Appendices

Here are some other books you can read to help you understand the hacker mindset.

[Kelly-Bootle] The Computer Contradictionary. Stan Kelly-Bootle. MIT Press. Copyright © 1995. ISBN 0-262-61112-0.

This pastiche of Ambrose Bierce's famous work is similar in format to the Jargon File (and quotes several entries from TNHD-2) but somewhat different in tone and intent. It is more satirical and less anthropological, and is largely a product of the author's literate and quirky imagination. For example, it defines computer science as “a study akin to numerology and astrology, but lacking the precision of the former and the success of the latter” and implementation as “The fruitless struggle by the talented and underpaid to fulfill promises made by the rich and ignorant”; flowchart becomes “to obfuscate a problem with esoteric cartoons”. Revised and expanded from The Devil's DP Dictionary, McGraw-Hill 1981, ISBN 0-07-034022-6; that work had some stylistic influence on TNHD-1.

[Jennings] The Devouring Fungus: Tales from the Computer Age.

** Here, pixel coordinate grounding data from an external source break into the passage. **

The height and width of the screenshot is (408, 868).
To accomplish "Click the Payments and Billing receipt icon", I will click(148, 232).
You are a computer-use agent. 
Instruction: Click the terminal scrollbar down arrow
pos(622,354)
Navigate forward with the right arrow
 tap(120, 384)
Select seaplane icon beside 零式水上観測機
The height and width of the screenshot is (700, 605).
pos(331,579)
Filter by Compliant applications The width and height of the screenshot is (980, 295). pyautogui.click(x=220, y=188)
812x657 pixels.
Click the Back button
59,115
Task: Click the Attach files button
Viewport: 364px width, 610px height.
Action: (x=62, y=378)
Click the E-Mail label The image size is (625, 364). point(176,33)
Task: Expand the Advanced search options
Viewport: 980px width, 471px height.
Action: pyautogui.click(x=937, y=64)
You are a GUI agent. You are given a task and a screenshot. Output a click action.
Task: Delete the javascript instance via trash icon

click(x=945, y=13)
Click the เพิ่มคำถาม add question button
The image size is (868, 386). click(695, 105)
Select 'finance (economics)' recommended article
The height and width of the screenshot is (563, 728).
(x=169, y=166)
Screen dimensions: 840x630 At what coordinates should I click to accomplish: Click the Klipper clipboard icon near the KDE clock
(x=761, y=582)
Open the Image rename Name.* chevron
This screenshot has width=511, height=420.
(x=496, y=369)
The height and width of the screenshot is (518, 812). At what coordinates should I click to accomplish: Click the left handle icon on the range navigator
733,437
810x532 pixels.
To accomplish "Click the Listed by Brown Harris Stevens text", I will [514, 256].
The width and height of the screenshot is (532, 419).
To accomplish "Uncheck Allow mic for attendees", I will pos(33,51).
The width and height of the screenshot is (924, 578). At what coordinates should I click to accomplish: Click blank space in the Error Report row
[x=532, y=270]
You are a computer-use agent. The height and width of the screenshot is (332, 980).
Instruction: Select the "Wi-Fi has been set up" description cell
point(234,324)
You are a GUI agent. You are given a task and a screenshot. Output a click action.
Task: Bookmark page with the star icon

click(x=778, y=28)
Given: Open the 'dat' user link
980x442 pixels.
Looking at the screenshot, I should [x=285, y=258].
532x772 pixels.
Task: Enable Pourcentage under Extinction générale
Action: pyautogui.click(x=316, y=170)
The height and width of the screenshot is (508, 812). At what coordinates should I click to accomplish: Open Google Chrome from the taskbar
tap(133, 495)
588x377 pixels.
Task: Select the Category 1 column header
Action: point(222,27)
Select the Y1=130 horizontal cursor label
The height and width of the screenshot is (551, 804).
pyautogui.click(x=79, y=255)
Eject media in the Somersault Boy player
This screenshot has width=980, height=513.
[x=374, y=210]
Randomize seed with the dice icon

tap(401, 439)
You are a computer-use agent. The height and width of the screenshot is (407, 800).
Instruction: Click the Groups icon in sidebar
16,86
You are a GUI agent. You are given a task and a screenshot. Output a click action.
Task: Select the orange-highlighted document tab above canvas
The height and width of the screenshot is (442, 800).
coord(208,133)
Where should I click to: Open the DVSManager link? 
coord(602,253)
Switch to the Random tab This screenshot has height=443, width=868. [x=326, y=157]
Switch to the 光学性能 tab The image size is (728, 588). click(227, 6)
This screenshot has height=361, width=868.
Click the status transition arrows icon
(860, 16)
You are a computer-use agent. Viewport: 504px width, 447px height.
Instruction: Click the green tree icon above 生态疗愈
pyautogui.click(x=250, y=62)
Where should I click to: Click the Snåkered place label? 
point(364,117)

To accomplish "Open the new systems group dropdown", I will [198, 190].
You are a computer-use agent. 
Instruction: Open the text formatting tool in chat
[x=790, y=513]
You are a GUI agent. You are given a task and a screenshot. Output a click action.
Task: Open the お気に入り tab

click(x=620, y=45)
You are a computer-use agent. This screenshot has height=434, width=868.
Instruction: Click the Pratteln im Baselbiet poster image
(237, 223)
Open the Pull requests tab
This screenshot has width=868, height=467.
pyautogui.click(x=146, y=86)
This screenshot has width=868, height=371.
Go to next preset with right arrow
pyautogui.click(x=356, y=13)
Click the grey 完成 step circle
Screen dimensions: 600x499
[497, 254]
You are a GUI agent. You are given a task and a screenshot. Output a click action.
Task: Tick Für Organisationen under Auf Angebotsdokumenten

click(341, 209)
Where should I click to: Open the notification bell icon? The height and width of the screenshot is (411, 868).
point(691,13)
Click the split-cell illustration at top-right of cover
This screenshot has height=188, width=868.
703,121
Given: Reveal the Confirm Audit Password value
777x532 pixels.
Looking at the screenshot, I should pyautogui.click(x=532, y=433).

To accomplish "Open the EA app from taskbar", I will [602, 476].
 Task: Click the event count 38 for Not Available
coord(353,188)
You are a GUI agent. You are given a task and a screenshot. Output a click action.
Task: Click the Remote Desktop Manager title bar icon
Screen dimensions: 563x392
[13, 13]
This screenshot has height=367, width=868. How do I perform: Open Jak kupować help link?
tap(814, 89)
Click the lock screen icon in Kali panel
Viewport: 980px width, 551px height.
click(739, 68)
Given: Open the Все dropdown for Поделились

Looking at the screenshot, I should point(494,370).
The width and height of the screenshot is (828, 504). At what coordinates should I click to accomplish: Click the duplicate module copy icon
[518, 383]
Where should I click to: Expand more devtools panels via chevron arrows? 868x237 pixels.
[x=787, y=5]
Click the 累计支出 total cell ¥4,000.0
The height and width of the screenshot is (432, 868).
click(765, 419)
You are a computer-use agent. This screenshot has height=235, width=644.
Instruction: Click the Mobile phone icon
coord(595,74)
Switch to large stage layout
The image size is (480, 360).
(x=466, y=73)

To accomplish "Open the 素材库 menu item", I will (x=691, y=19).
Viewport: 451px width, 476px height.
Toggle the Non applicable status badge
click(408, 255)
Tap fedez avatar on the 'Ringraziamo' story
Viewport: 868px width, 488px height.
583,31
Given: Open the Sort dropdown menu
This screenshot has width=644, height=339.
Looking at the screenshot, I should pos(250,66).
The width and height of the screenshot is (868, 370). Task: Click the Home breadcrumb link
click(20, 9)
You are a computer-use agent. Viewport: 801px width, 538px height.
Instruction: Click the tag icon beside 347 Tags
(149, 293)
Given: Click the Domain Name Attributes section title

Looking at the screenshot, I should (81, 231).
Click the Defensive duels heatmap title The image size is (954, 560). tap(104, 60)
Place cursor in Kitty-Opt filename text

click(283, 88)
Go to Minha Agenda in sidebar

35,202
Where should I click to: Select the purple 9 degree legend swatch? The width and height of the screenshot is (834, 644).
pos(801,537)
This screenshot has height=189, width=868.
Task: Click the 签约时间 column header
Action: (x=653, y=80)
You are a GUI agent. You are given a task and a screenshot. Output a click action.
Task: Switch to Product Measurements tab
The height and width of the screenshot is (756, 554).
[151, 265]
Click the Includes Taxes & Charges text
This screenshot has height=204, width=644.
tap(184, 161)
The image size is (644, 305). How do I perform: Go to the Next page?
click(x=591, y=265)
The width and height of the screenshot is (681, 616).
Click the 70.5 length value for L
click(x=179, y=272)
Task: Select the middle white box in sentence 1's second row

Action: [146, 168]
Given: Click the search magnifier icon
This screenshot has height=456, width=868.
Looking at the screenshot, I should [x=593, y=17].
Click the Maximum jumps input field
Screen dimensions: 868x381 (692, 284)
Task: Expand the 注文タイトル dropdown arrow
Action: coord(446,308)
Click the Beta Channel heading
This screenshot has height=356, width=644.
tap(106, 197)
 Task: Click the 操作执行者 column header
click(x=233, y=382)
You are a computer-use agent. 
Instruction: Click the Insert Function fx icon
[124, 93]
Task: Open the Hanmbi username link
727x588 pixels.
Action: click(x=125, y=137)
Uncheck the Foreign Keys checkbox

Karla Jennings. Norton. Copyright © 1990. ISBN 0-393-30732-8.

The author of this pioneering compendium knits together a great deal of computer- and hacker-related folklore with good writing and a few well-chosen cartoons. She has a keen eye for the human aspects of the lore and is very good at illuminating the psychology and evolution of hackerdom. Unfortunately, a number of small errors and awkwardnesses suggest that she didn't have the final manuscript checked over by a native speaker; the glossary in the back is particularly embarrassing, and at least one classic tale (the Magic Switch story, retold here under A Story About Magic in Appendix A) is given in incomplete and badly mangled form. Nevertheless, this book is a win overall and can be enjoyed by hacker and non-hacker alike.

[Kidder] The Soul of a New Machine. Tracy Kidder. Avon. Copyright © 1982. ISBN 0-380-59931-7.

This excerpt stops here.